Não importa o tempo de convivência, jamais deixo a porta do banheiro aberta. Indiscrição destrói a intimidade. Na falta de papel higiênico, grito desesperadamente e peço que a esposa me alcance o rolo por uma fresta. Nada de me espiar sentado no vaso com a calça arriada. É uma cena de ruína viril que bloqueia as fantasias.
Não se trata de romantização, mas de preservação da própria imagem. O descaso nos leva ao desleixo, que nos conduz para a grosseria. De degrau a degrau, abandonamos o cuidado. É uma escadinha infalível para o abismo e para gestos inconsequentes. Depois disso, arrotos e flatulências públicas se tornam constantes.
Também não sou adepto de espremer as espinhas alheias. Que cada um cuide de sua adolescência. Que cada um se vire com as suas acnes.
Igualmente evito cortar as unhas dos pés na cama ou na sala, com arremesso de lascas para longe. Já brinquei o suficiente de estilingue na infância. Eu aparo devidamente e secretamente em cima da privada. A descarga leva embora as provas do crime.
Já em termos de costumes alimentares, não tem muito o que lutar contra a evolução do matrimônio. Faço parte da regra, do movimento da manada.
No início da relação com Beatriz, eu me preocupava com o hálito. Era o amor do Halls preto. Estava a toda hora escovando os dentes, ou mascando chiclete, ou chupando bala. Vivia fugindo para o banheiro e carregando pastilhas nos bolsos. Soprava o meu bafo nas mãos, de modo infantil, para me certificar do perfume.
Com dois anos de casados, já começamos a fazer concessões. Aceitávamos o beijo de torresmo. Aceitávamos o beijo de mocotó. Aceitávamos o beijo de moqueca. A pimenta foi incorporada no dia a dia do romance. Já não temíamos os esguichos de fogo próprios do dragão. Não nos queimávamos pela boca.
Com quatro anos de casados, passamos a admitir a imperiosa feijoada, com rabo de porco e linguiça. Antes do selinho, ela me avisava que havia um grão no meu dente ou um resto de couve. Não bastando a advertência, ela tomava a dianteira e limpava com a ponta do dedo.
A intimidade se mostrava consolidada, sem segredos, sem espelhos.
Com cinco anos de casados, nós nos sentimos maduros para enfrentar o bife acebolado, numa comunhão parcial de bens e de danos. Em comum acordo, tolerávamos a ardência e as lágrimas das cebolas. Partíamos do princípio de que, se comêssemos juntos, nenhum dos dois iria perceber.

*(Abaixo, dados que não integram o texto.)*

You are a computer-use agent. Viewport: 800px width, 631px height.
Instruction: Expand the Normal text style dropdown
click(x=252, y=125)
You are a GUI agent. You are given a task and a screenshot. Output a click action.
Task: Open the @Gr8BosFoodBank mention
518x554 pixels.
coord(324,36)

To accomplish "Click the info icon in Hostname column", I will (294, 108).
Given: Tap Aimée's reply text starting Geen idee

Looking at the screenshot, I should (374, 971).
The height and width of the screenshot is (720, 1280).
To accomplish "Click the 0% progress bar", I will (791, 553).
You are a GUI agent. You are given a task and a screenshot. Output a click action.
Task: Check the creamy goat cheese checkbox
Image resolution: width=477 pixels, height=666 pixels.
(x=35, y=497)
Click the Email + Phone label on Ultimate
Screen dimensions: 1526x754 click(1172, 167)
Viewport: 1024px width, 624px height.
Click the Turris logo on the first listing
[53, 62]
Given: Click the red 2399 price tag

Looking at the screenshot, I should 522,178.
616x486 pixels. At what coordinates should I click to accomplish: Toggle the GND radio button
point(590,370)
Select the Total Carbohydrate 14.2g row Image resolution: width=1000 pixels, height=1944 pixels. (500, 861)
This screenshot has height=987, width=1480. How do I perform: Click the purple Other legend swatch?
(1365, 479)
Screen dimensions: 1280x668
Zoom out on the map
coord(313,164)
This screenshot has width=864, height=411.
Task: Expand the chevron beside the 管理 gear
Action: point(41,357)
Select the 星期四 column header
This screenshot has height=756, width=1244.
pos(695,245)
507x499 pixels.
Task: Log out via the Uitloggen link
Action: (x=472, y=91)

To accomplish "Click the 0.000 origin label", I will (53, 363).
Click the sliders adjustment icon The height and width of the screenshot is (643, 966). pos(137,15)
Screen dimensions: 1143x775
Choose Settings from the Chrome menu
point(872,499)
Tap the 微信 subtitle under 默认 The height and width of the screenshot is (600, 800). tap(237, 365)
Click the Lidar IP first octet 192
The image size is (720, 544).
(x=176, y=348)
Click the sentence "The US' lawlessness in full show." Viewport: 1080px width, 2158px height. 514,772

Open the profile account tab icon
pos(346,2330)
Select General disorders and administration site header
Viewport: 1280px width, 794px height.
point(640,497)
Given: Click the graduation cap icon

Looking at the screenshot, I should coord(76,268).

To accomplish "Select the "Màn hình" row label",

O que é uma mentira, sempre existe no relacionamento aquele que tem refluxo e demora a se recuperar do trauma – a fragrância fica como herança para a semana seguinte. Isso sem contar que o cheiro, muito além dos lábios, sai pelos poros: você literalmente sua o odor.
Com sete anos de casados, não há mais pudor. Acabaram as preliminares do medo. Você nem pergunta se o outro vai acompanhá-lo na truculência gastronômica. É capaz de devorar sozinho uma pizza alho e óleo e ainda querer dormir de conchinha.